··· Text block

Within this region, at the early Neolithic settlement of Vaihingen (near Stuttgart), we have begun investigating the possible existence of specialised livestock herders. Vaihingen was occupied from the early (Flomborn) phase of the LBK through to at least the mid-LBK, with the remains of at least 80 longhouses recovered in the excavations led by Rüdiger Krause (2000). Bentley et al. (2004) found that pigs had the narrowest range of 87Sr/86Sr values from the site, and, consistent with the expectation for domestic pigs, must have been kept locally. That study also found, however, a wide range of 87Sr/86Sr values from cattle, sheep and goats, suggesting they were pastured into regional uplands, consistent with archaeological survey evidence that Neolithic cattle were pastured in the Black Forest during the summer months (Kienlin & Vlade-Nowak 2003). With only one sample per animal, however, Bentley et al. (2004) could not be certain whether these animals were brought from different locations, or pastured seasonally from one location.

Figure 2
Figure 2. Strontium isotope ratios (87Sr/86Sr) in teeth from three different cows from Vaihingen. Cattle teeth grow at different times after birth, with the second molar (M2) growing from about birth to about ten months, and the third molar (M3) growing from about age 10 months to about 2 years old. For each cow, the 87Sr/86Sr curves link together, confirming the continuity of temporal sequence. The dashed line shows the local range at Vaihingen, as estimated by Bentley et al. (2004) from tooth enamel of archaeological pigs.

······
··· Entries

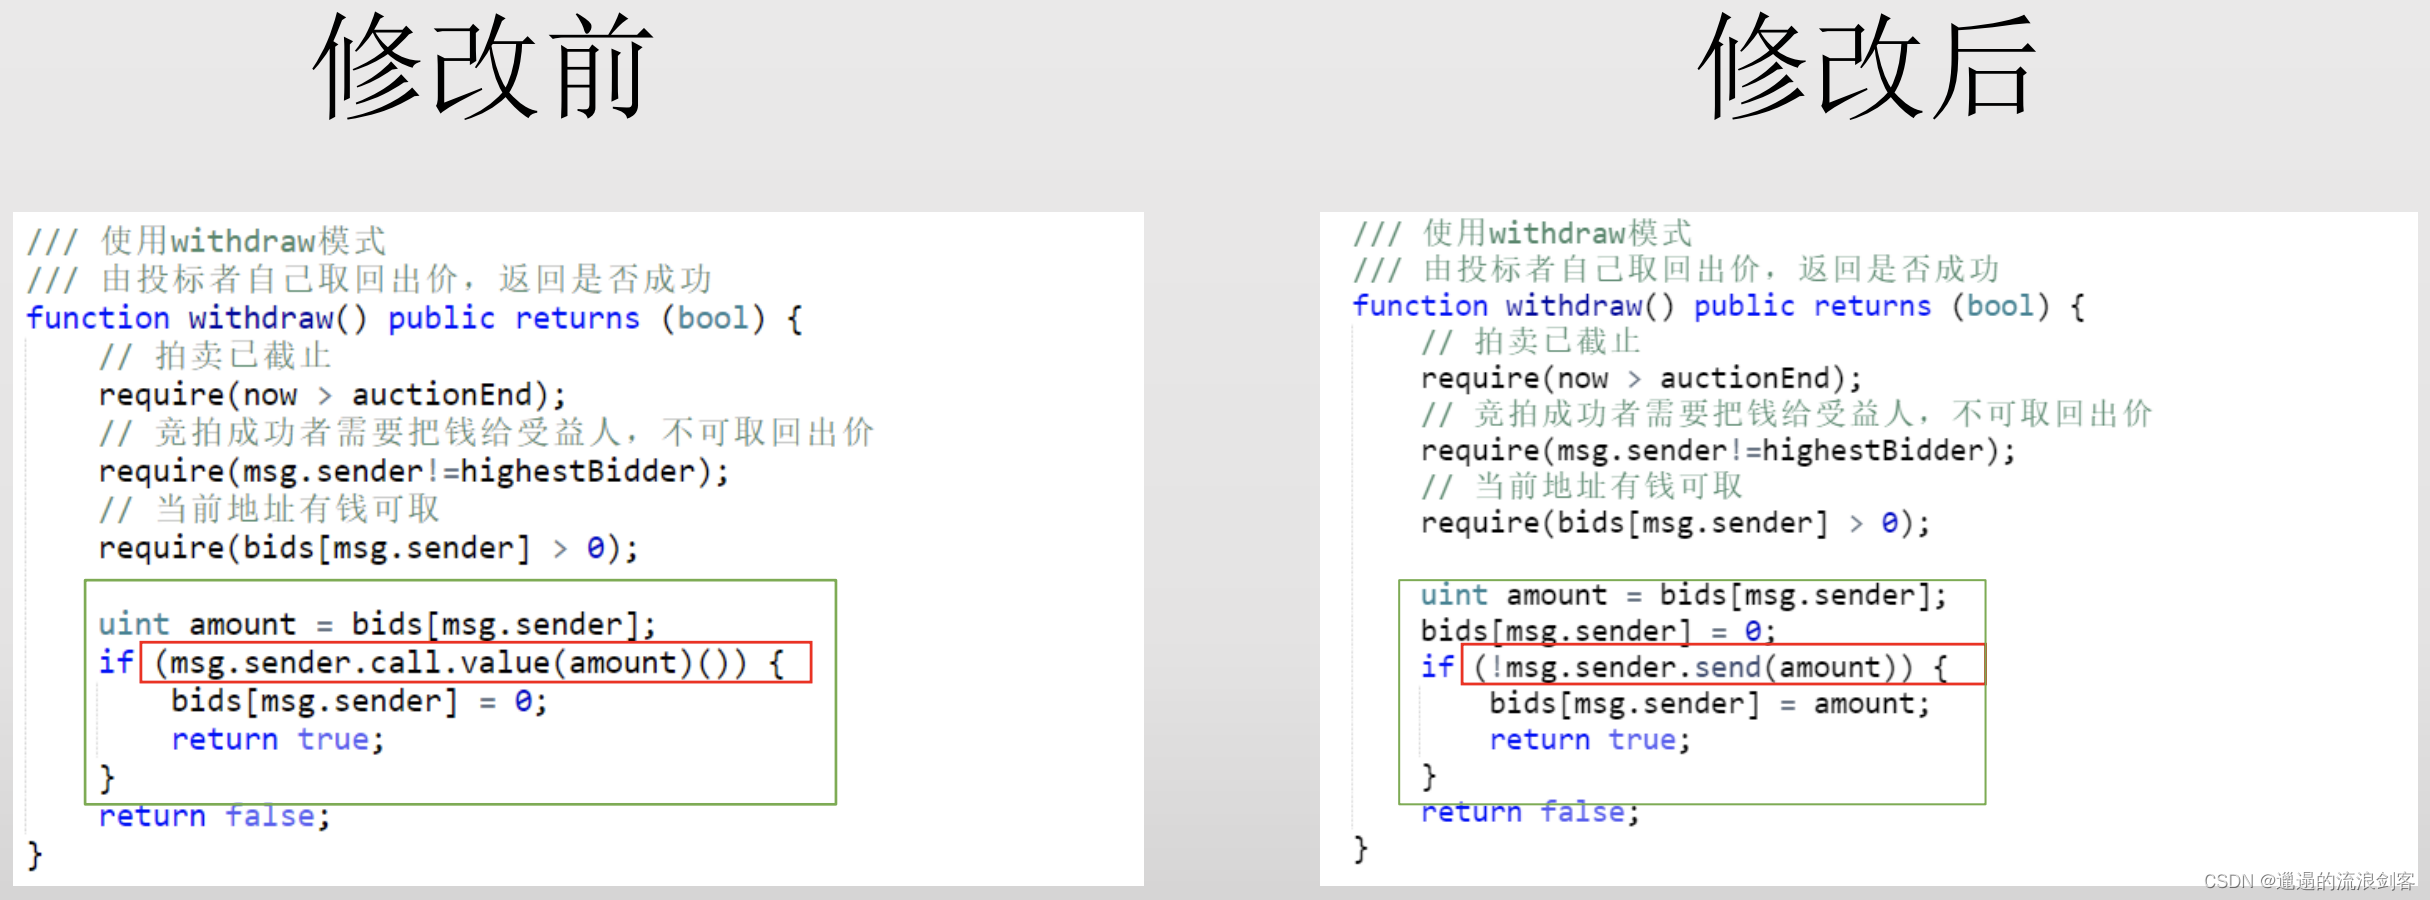Click the '// 拍卖已截止' comment in left panel
The height and width of the screenshot is (900, 2430).
point(214,356)
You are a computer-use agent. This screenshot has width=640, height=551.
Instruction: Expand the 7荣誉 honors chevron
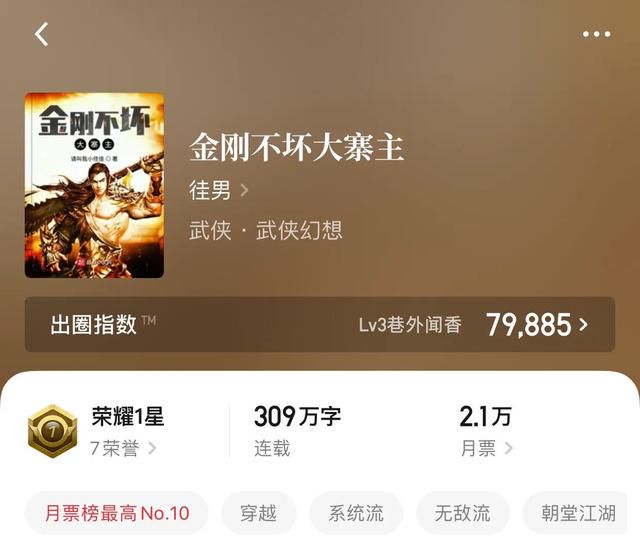152,448
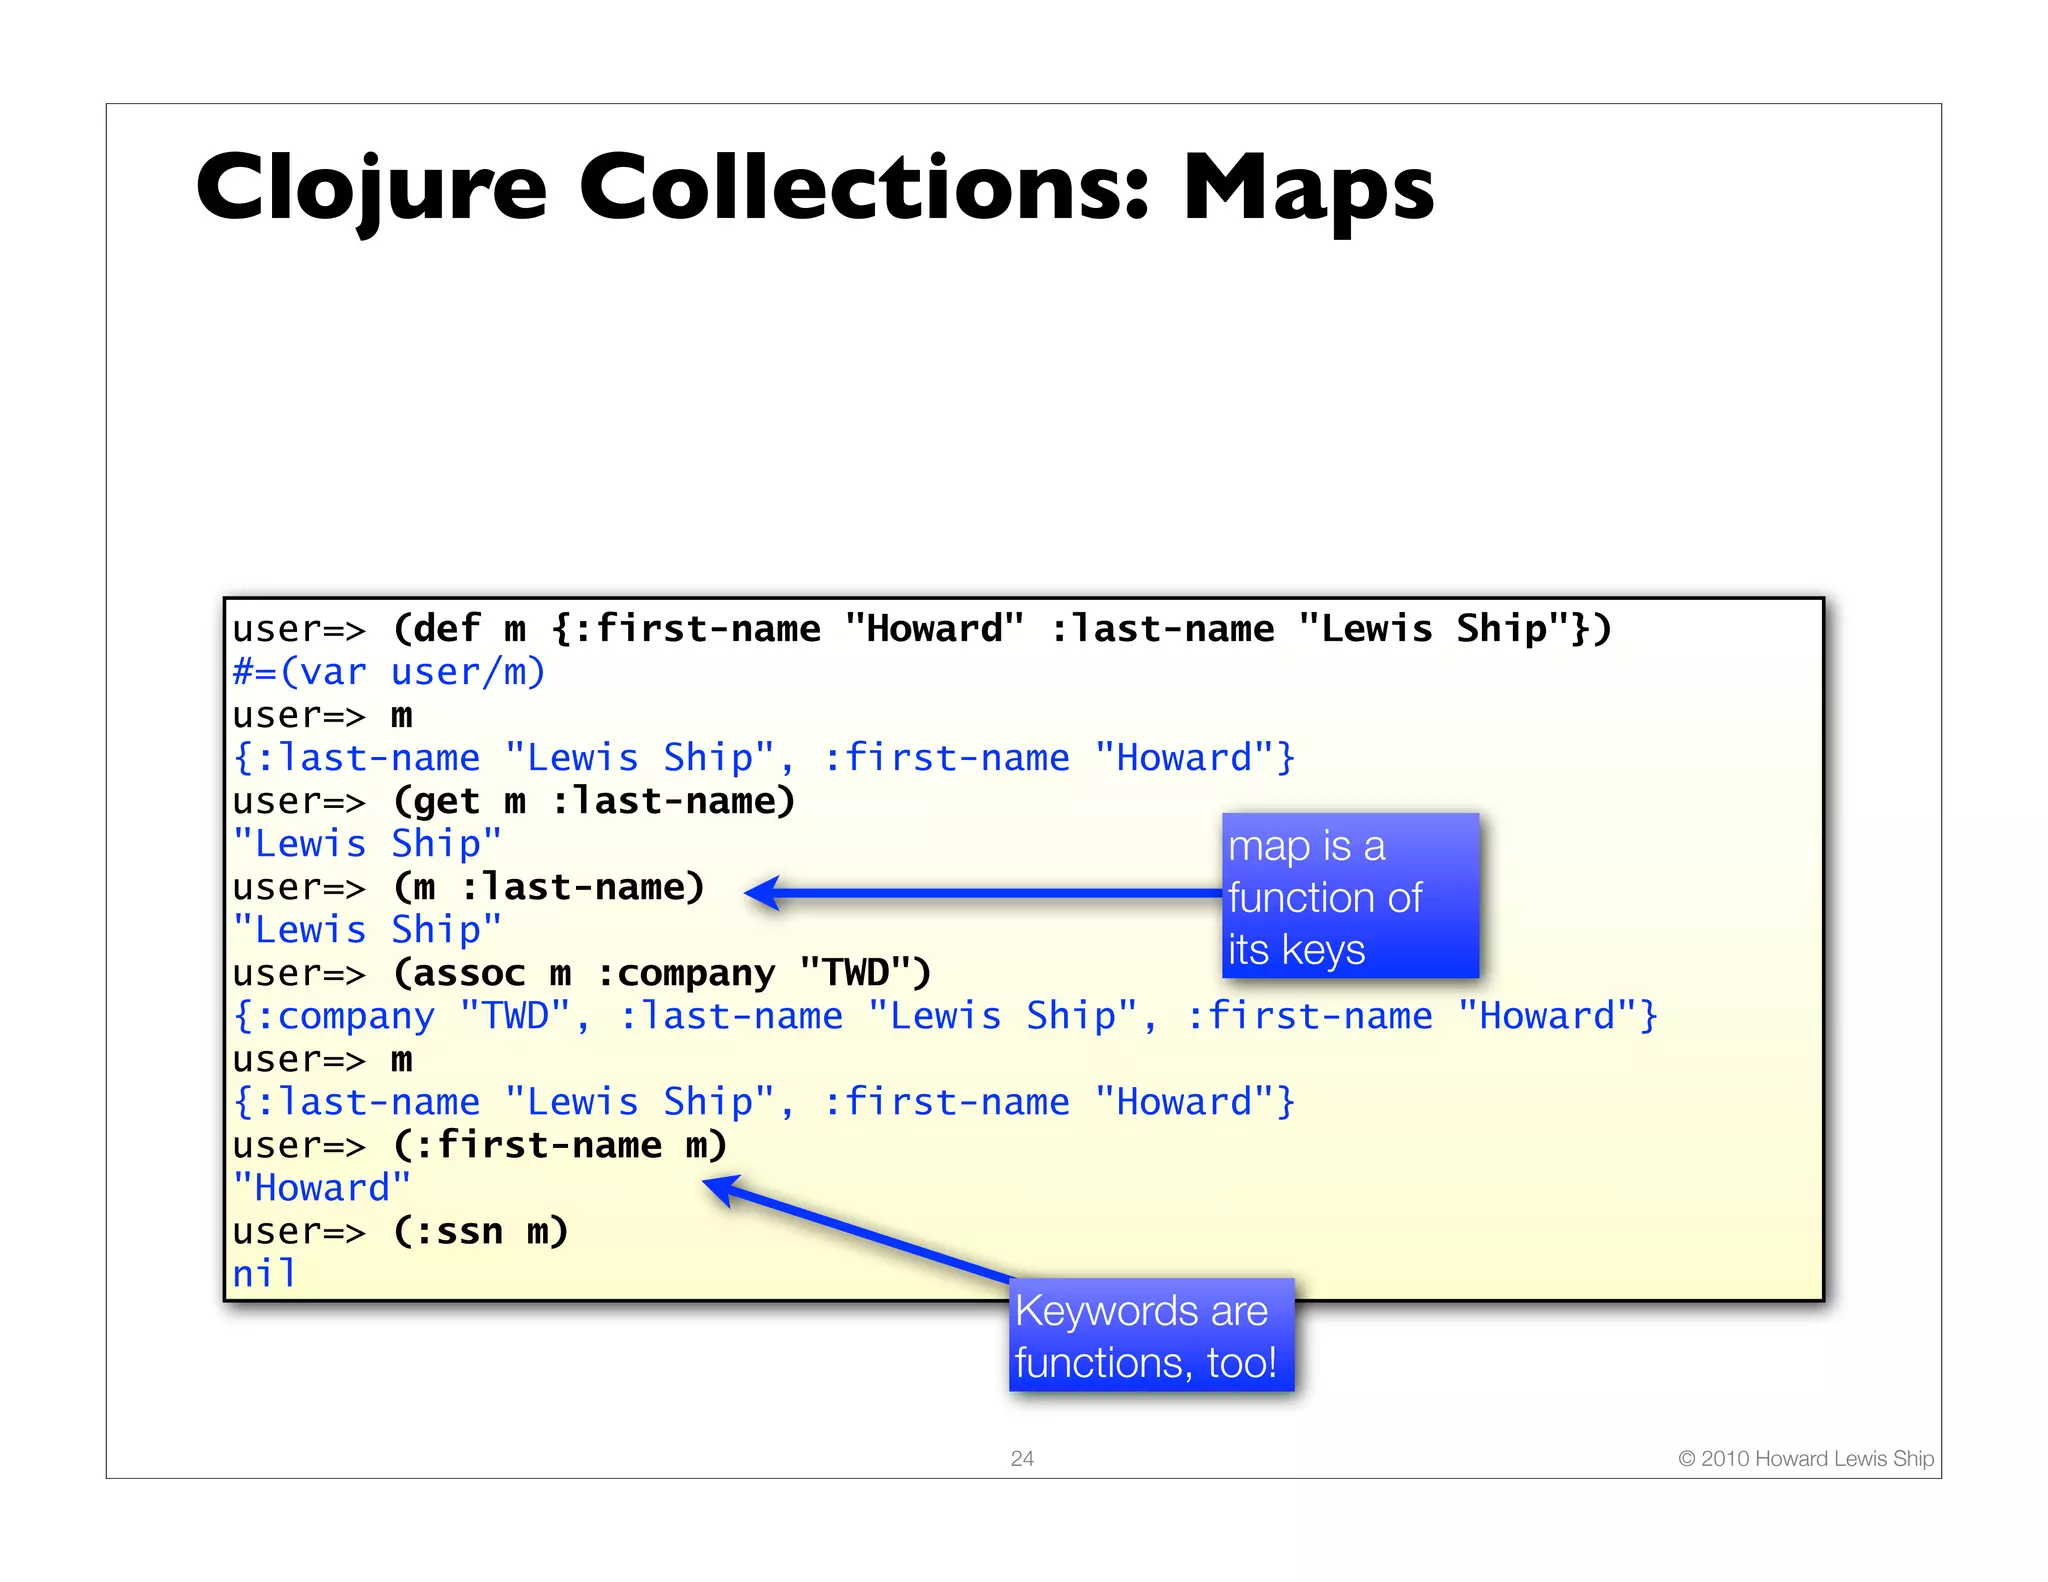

······

> [Aim]:
Answer from the passage on Vaihingen livestock:
(a) At least how many longhouses were recovered at Vaihingen?
(b) Which animals had the narrowest range of 87Sr/86Sr values at the site?
(c) Over what age span does the third molar (M3) of cattle grow?
None of the data is needed here.

> [Response below]:
(a) At least 80.
(b) Pigs.
(c) From about 10 months to about 2 years old.